Bledlow

Bledlow is a conservation village and thus retains much of its original pattern. It now includes the hamlets of Skittle Green, Forty Green, Holly Green and Pitch Green all of which lie north of the busy B4009, the Lower Icknield Way.
Though the origins of the village can be traced to the 10th century, there is clear evidence of earlier occupation. Close to the Upper Icknield Way is a Bronze Age barrow known locally as 'The Cop' which was excavated in 1938. One mile south of the village is Bledlow Cross, carved out of the Chiltern Ridge by the Anglo-Saxons and, with its neighbour Whiteleaf Cross, are the only turf-cut crosses in the country.
After the Norman Conquest, William I granted the Manor of Bledlow to his half-brother Robert, who held it in 1086. In the reign of Henry VI it was granted to Eton College but in 1650 James Blanck became owner and he built the original Manor House. Records show that the present Manor was sold in 1801 to Lord Carrington whose successor holds it at the present day.
The Wesleyan Methodist Chapel in Chapel Lane was built in 1869. In 1913 a schoolroom was added on reclaimed marshland where older residents of Bledlow can recall skating on frozen water. The Chapel provides the village with its Sunday School attended by many young children in the schoolroom.
The main Village School was built in 1868 and celebrated its centenary before closure in 1973 and subsequent demolition in 1984. Miss E. M. Folley had almost 52 years association with the school as both pupil and teacher. Present primary children must travel some 2 miles to Longwick. Five new flint and brick houses now stand on the site of the old school.

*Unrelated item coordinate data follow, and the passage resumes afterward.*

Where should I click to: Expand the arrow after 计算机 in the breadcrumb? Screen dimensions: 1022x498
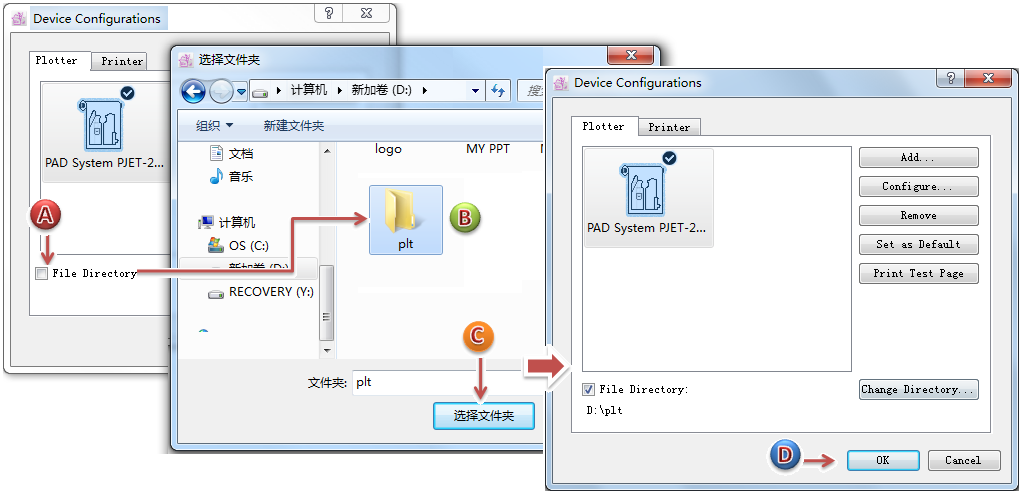click(339, 90)
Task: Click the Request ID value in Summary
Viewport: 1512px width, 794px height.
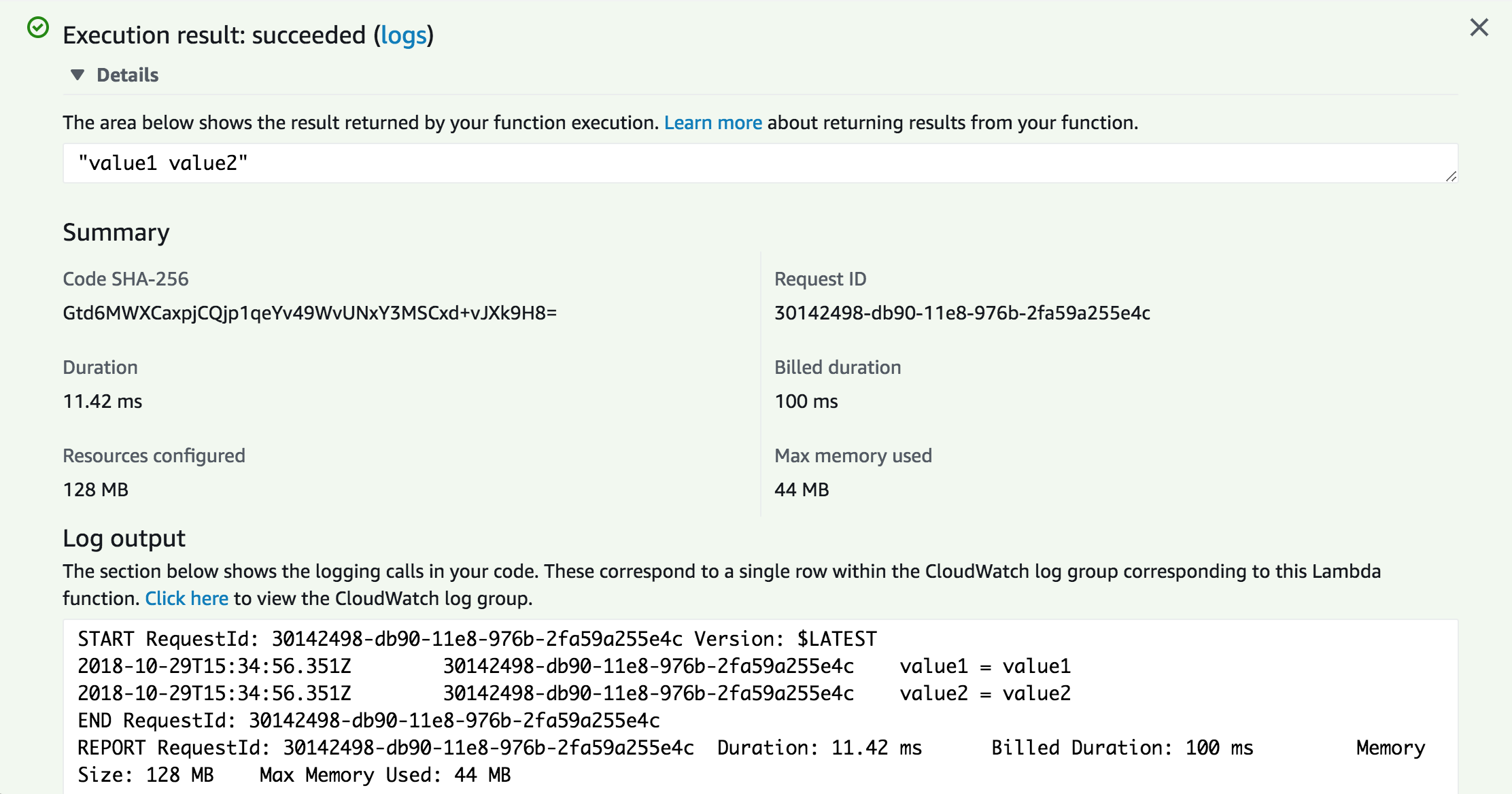Action: click(962, 313)
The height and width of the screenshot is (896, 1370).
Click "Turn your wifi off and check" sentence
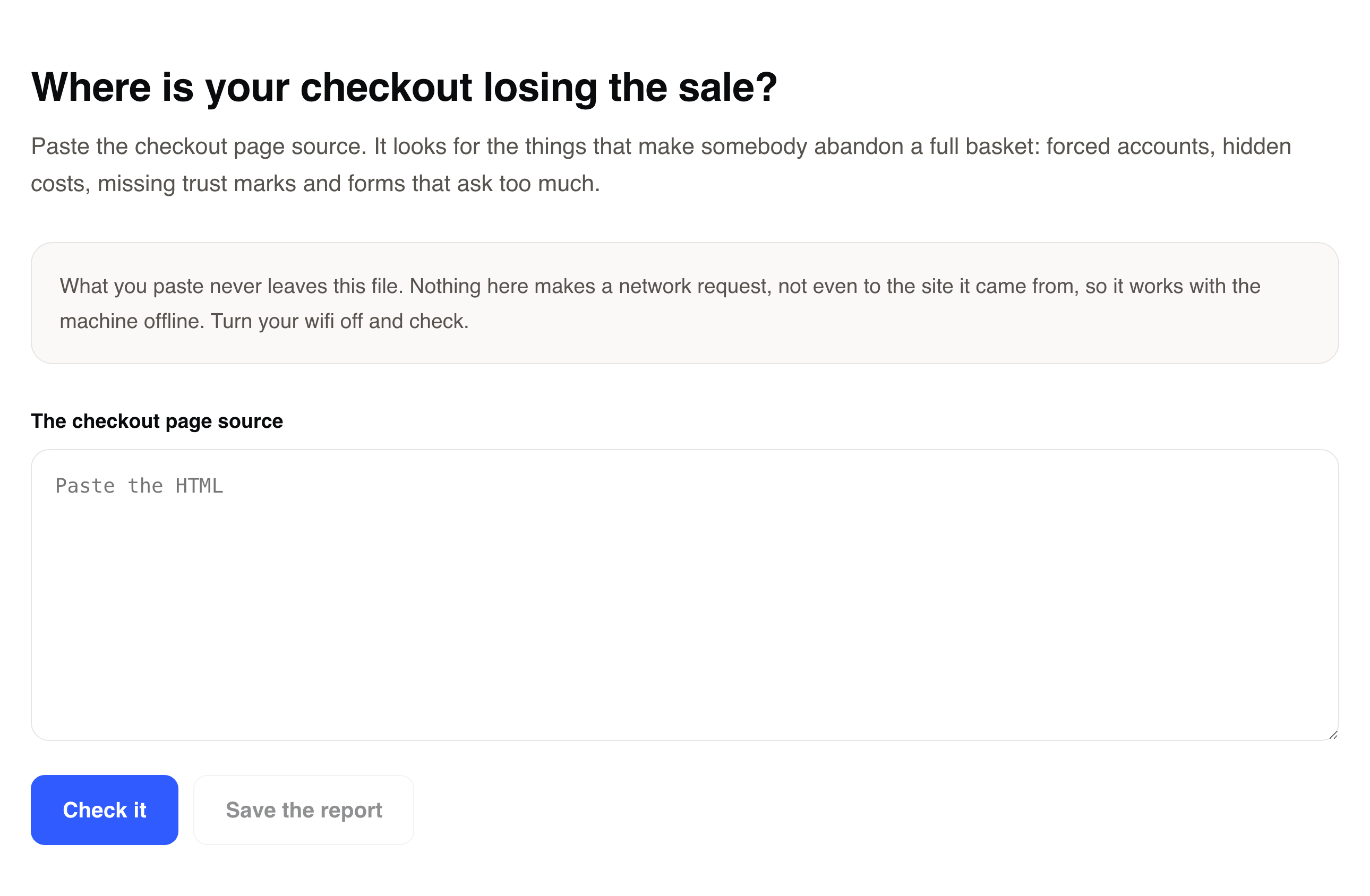340,321
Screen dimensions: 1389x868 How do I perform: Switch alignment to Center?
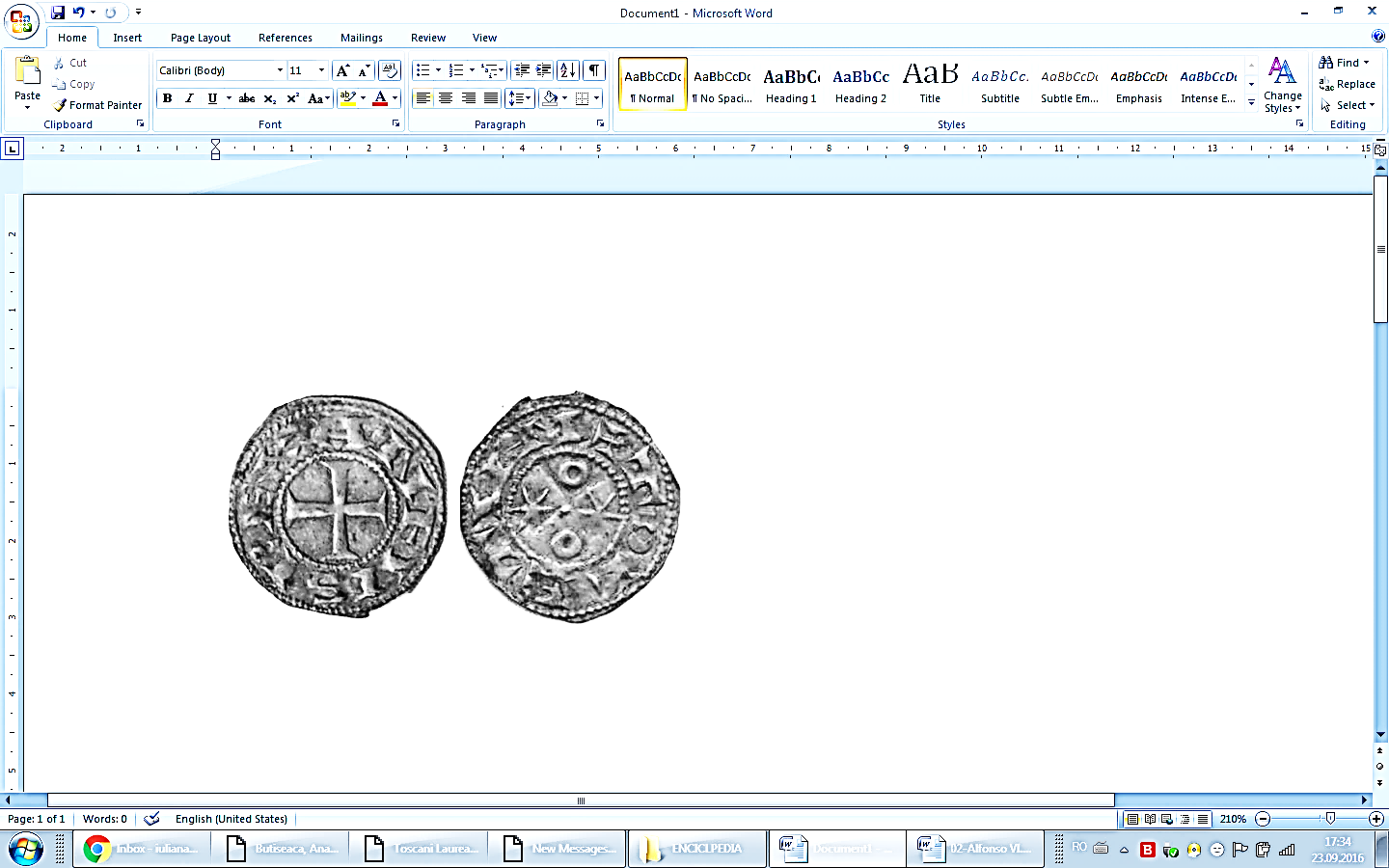click(x=445, y=97)
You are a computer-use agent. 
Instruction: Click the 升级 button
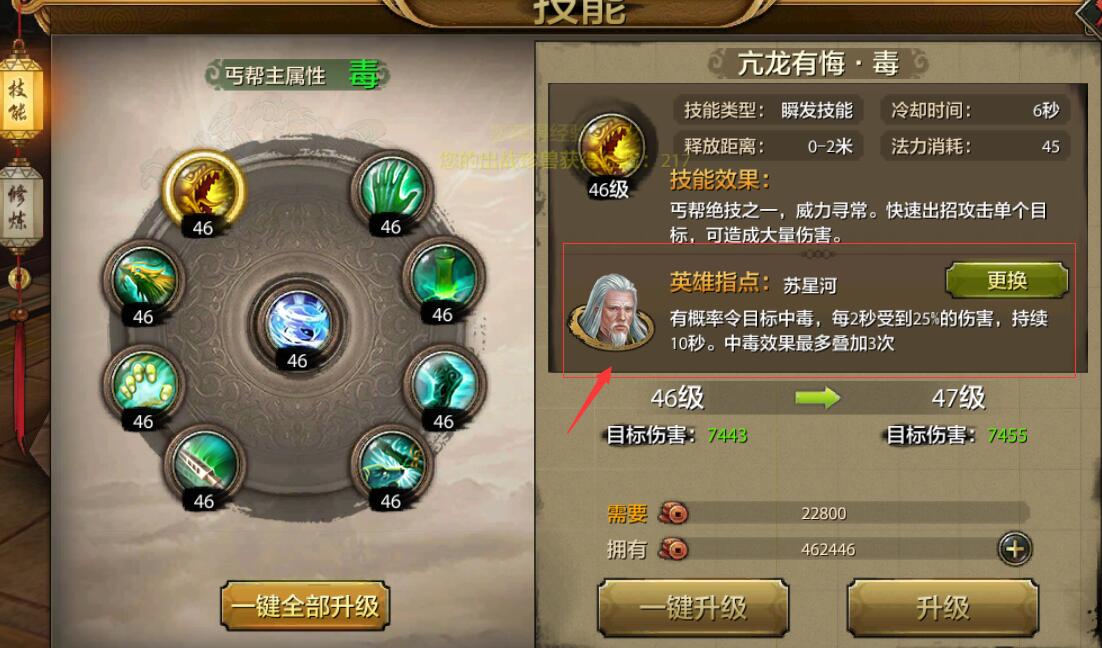click(x=942, y=608)
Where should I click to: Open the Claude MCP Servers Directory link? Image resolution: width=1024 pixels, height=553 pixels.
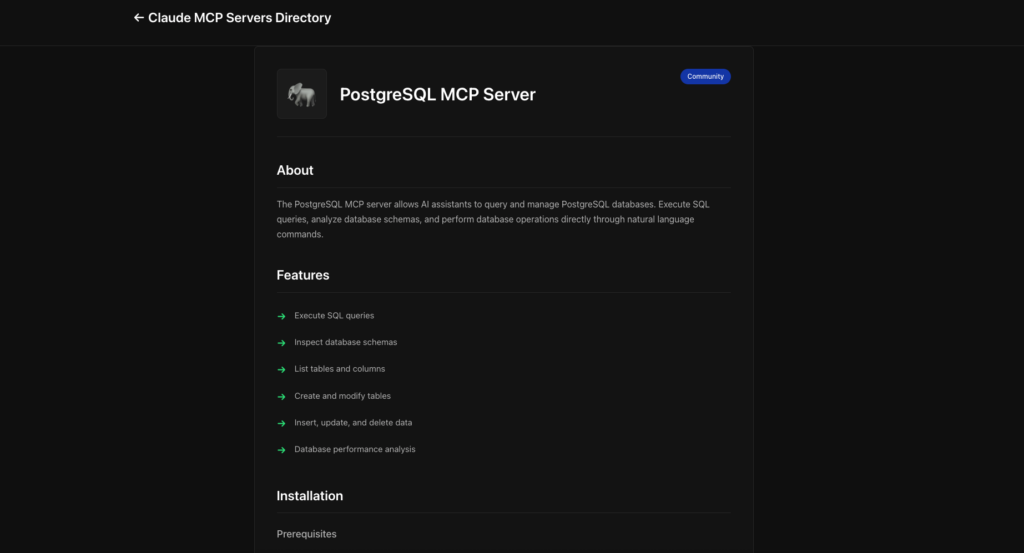click(x=239, y=18)
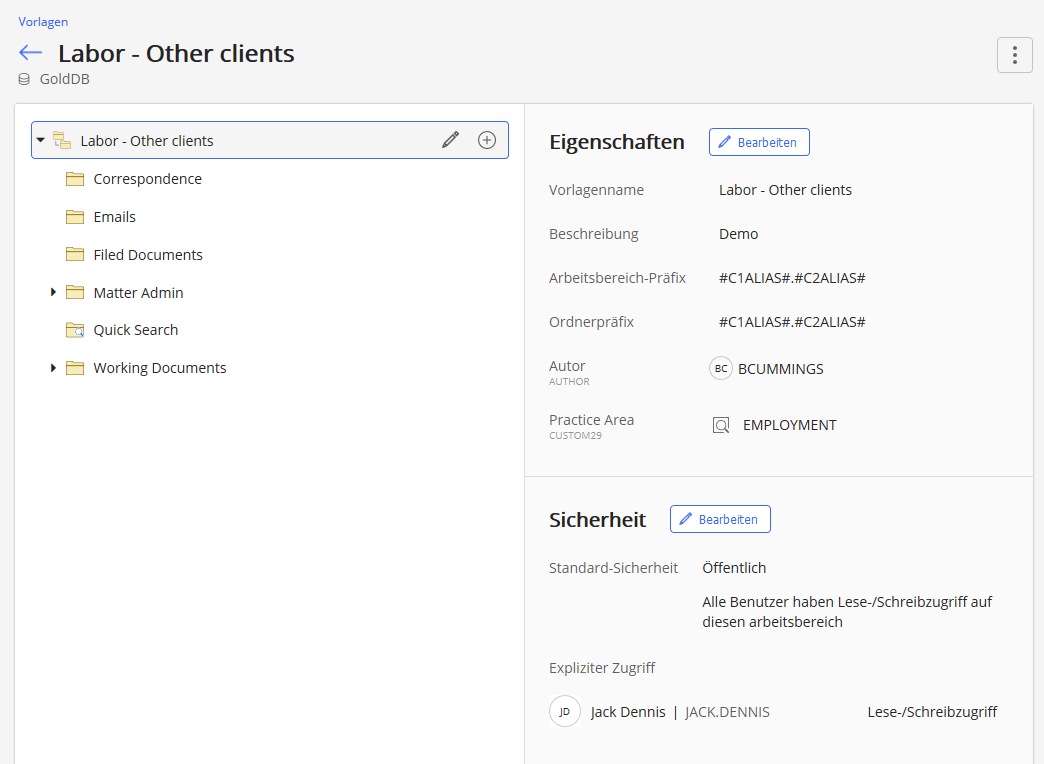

Bledlow has many listed buildings. The 16th century timber framed houses built near the church show the decorative Elizabethan brick herringboning but 'The Cottage' in West Lane is reputed to be the oldest house in the village of ancient cruck construction. It was once 2 cottages, the older of which is some 600 years old.

Now, although the old names of Heybourn, Gomme and Tappin are still here, most residents are commuters either to London, High Wycombe or Aylesbury. Like many villages it has become a haven, of rural living rather than a bustling village where people once were born, lived, worked and died; where the village was a self-sufficient entity within its own community.